The fixture server at http://127.0.0.1:4321/ serves a pre-wired debug site with intentional errors, slow endpoints, and secret-leaking routes so you can exercise every tool without a real target.

Install With Homebrew

brew tap dickwu/tap
brew install --cask ai-web-debugger

The macOS build is unsigned and not notarized. If macOS shows a damaged app or quarantine warning, run:

sudo xattr -d com.apple.quarantine /Applications/AI\ Web\ Debugger.app/

Architecture

The app is split into three Electron processes. The main process owns all privileged work: CDP attachment, network/console recording, the ToolRegistry, AgentRunner, and all file I/O. It communicates with the renderer through a narrow, typed IPC whitelist exposed by contextBridge in the preload script — raw ipcRenderer is never exposed. The target web page runs in a fully sandboxed WebContentsView with no preload and no Node access; it is treated as untrusted at all times.
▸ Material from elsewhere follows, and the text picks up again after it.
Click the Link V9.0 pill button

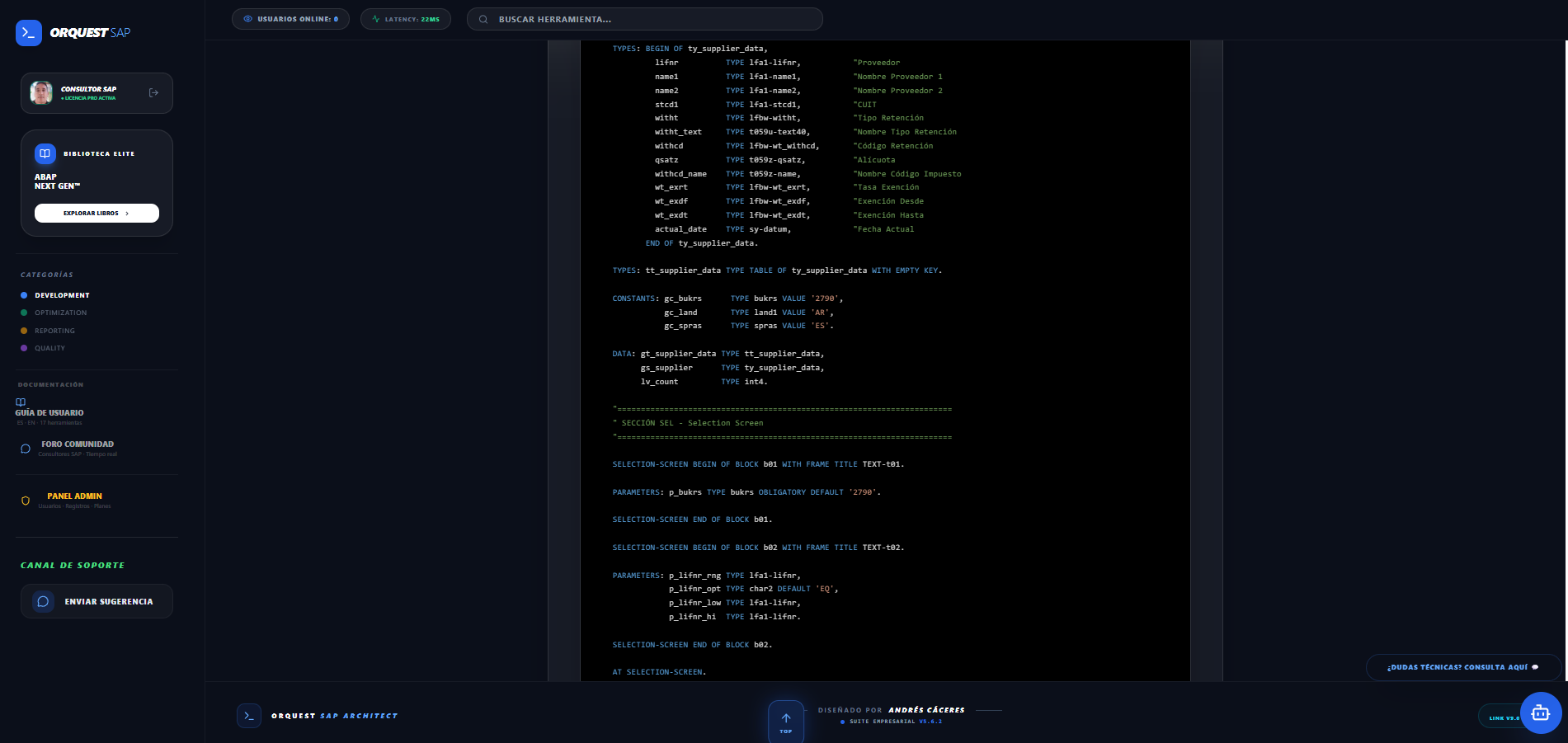click(x=1503, y=717)
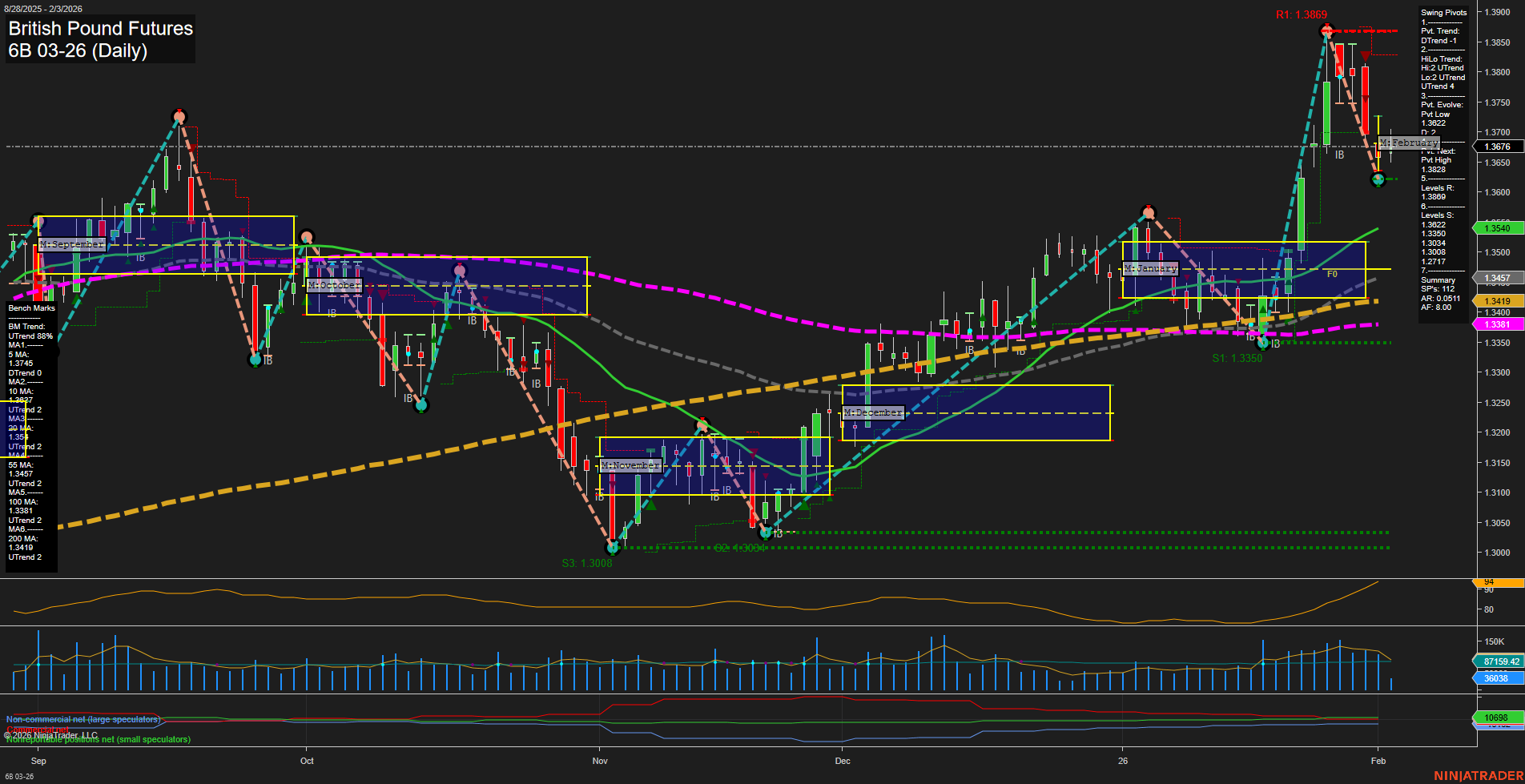This screenshot has width=1525, height=784.
Task: Select the teal 87159.42 volume marker
Action: tap(1499, 661)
CDP events flow from the target page's WebContents into NetworkRecorder and ConsoleRecorder, which redact secrets and write records to CaptureStore. The ToolRegistry handlers read from CaptureStore and write back through ContentBoundaryWrapper before results reach the LLM. The AgentRunner drives the tool-use loop: it calls the LLM provider, dispatches tool calls through ToolRegistry, and accumulates evidence references from every assistant message.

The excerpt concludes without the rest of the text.